Biology of infection
Many body surfaces are colonized by a wide range of micro-organisms, called commensals, with no ill effects (Fig. 4.1). However, once the normal defences are breached in the course of surgery, such as skin (e.g. Staphylococcus aureus) and bowel (e.g. Bacteroides spp. and Escherichia coli) commensals can then cause infection. Infection is defined as the proliferation of micro-organisms in body tissue with adverse physiological consequences. The factors involved in the evolution of infection are shown in Figure 4.2.
Host defence systems
A number of host factors make infection more likely:
• Old age, obesity, malnutrition, cancer and immunosuppressive agents (e.g. steroids) and diabetes
• The presence of dead tissue; for example, burned flesh or haematoma provide a rich source of nutrients for bacteria and hamper the local immune response
• Poor vascularity; in the leg this is often associated with peripheral arterial disease and diabetes
• Foreign material present in tissues either as a result of trauma (e.g. broken glass, clothing, shrapnel) or surgical procedure (e.g. joint replacements, heart valves, vascular prostheses).

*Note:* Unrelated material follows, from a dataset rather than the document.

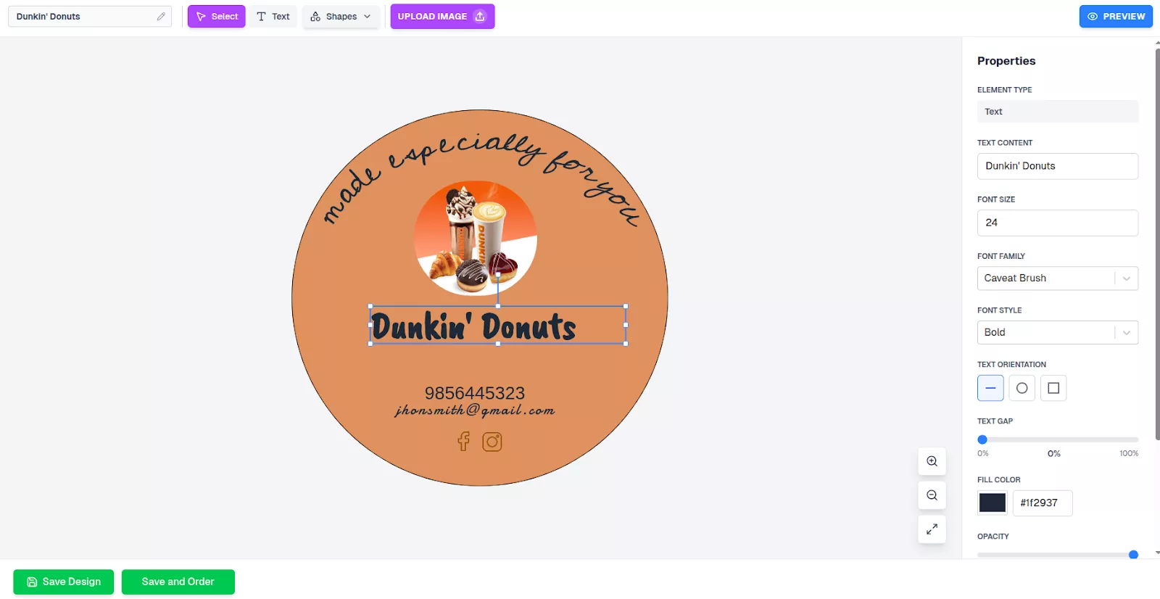Set straight line text orientation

Preventing infection in surgical patients
Preoperative MRSA screening
Since 2008 hospitals in England have been required to screen all elective surgical patients for methicillin-resistant Staphylococcus aureus (MRSA). Carriers receive decolonization treatment (nasal mupirocin cream and antiseptic skin wash) and appropriate antibiotic prophylaxis, usually a glycopeptide antibiotic (e.g. teicoplanin) prior to surgery. This policy reduces MRSA transmission in surgical wards (EBM 4.1). Screening for nasal carriage of Staphylococcus aureus followed by decolonization also reduces surgical wound infection (EBM 4.2). These hospitals now screen emergency admissions although the timing of available results will determine whether this has an impact on management and outcomes.
Hardy K, et al. Reduction in the rate of methicillin-resistant Staphylococcus aureus acquisition in surgical wards by rapid screening for colonization: a prospective, cross-over study. Clin Microbiol Infect. 2010; 16:333-9.

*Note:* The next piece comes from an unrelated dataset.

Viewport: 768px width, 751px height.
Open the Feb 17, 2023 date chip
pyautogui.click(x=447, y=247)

4.2 Preventing surgical site infections in nasal carriers of Staphylococcus aureus
Bode LG, et al. Preventing surgical-site infections in nasal carriers of Staphylococcus aureus. N Engl J Med. 2010; 362:9-17.
Hand decontamination
The operating team should wash their hands prior to each operation on the list using an aqueous antiseptic surgical solution, with a single-use brush for the nails. The ‘six-step hand hygiene technique’ is now widely adopted (Fig. 4.3). Hospitals will have policies for which antiseptic agents are used. Where hands are not soiled, alcohol hand gel is a suitable alternative for decontamination on the wards.
Surgical instruments
Terminology
• Decontamination: a process which removes or destroys infectious or unwanted material
• Cleaning: the physical removal of soil and organic matter
• Disinfection: the removal or destruction of some micro-organisms but not bacterial spores
• Sterilization: the complete destruction of all micro-organisms including spores.

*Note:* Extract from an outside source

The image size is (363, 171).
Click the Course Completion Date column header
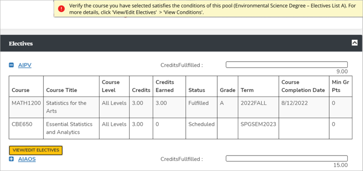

Creutzfeldt–Jakob disease (CJD) and other prion diseases
Summary Box 4.1 Prevention of infection
• Preoperative screening of patients for MRSA, and subsequent decolonization of carriers, is now an integral part of surgical care in UK hospitals
• The routine practices of hand washing, surgical scrub, skin preparation of the patient and maintaining a sterile field are collectively known as ‘aseptic technique’
• The practice of aseptic technique is an important component in preventing surgical site infections
• Sterility of surgical instruments is critical to preventing cross-infection. This may be achieved by decontamination of instruments in SSDs or by using sterile, disposable instruments.
Prophylactic use of antibiotics
Antibiotic prophylaxis is defined as their use before, during, or after a diagnostic, therapeutic, or surgical procedure to prevent infectious complications. The evidence base and guidance can be found at www.sign.ac.uk/pdf/sign104.pdf and in the British National Formulary (BNF).